Specialised roles will involve detection, crime prevention and provision for victims "working together to one end" [38] . The roles of the specialised team would thus be highly beneficial and lead to more prosecutions, fewer cases being withdrawn by victims after the complaint were made, and a more positive status within the police force [39] . The training on domestic violence should also be seen as a rolling programme to reinforce good practice. Several approaches could in fact be used such as playing tapes of domestic violence calls, reviewing the record of police responses to incidents that resulted in homicide, and discussing the policing strategies in place in order to break the cycle of repeat victimisation [40] .

Increased time would also be spent with agencies working in the field such as primary health care. The team will thus adopt a more interventionist approach and a more sympathetic and understanding attitude towards the victims and provide them with information about obtaining help in community [41] .

However, Grace [42] (1995) noted that although most forces had introduced policies to deal with domestic violence needs of the victim, putting the policy into practice had been less successful. This is why the approach of having specialised and trained police officers appears to be more appealing since the team would be led by experts in this specific field.

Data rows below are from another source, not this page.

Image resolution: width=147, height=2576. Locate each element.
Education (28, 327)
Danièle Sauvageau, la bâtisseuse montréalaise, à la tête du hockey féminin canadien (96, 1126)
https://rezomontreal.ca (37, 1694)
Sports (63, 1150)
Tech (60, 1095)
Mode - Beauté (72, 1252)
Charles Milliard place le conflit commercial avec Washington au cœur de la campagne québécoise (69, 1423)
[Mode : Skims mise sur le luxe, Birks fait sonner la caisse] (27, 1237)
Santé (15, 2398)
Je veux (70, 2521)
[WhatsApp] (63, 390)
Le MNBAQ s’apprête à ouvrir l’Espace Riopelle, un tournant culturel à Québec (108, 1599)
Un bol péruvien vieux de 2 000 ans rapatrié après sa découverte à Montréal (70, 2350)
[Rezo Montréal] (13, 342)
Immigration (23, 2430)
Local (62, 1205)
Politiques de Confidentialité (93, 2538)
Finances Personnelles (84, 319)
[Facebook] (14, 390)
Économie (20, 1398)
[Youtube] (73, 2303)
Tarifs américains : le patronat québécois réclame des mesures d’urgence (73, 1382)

The force could thus no more complain about being overloaded with work or that their role as patrol officers has been undermined if they had to deal with domestic violence incidents personally.


Looking at the criminal law, the difficulty is the police and the prosecution response to domestic violence cases. The dominant police culture until relatively recently, viewed violence at home as 'just another domestic' a nuisance call, thus separating social service from law enforcement roles. [43] But their work should be neither one nor the other- it must have to do with 'order maintenance' instead.

Hence, as you can acknowledge the 'Minority Mentoring Scheme' targets the youth- they are the adults of tomorrow and although child curfew orders, parenting orders and surveillance programmes may be an alternative, this scheme appears to be offering a more personal, sensitive approach to those young people. 'Intelligent Design' appears to be one of the best alternatives in preventing crimes through increasing risk of being caught, and reducing opportunities. Care should be taken so that implementation will not in any way violate the individuals' privacy or quality of life. And lastly with the specialised 'Domestic Violence Unit', the number of offences would thus be significantly reduced via the related enforcement, preventive and sensible measures. The Ministry of Justice can thus be guaranteed that Project Panacea would deliver qualitative aims, target offenders, protect victims and make society a safer place. The total costs of the Project amount to £93m which is thus very cost effective. The remaining £7m could be used or reserved for the extra administrative, incidental, operational and developments costs which would be incurred during the implementation of these purported strategies.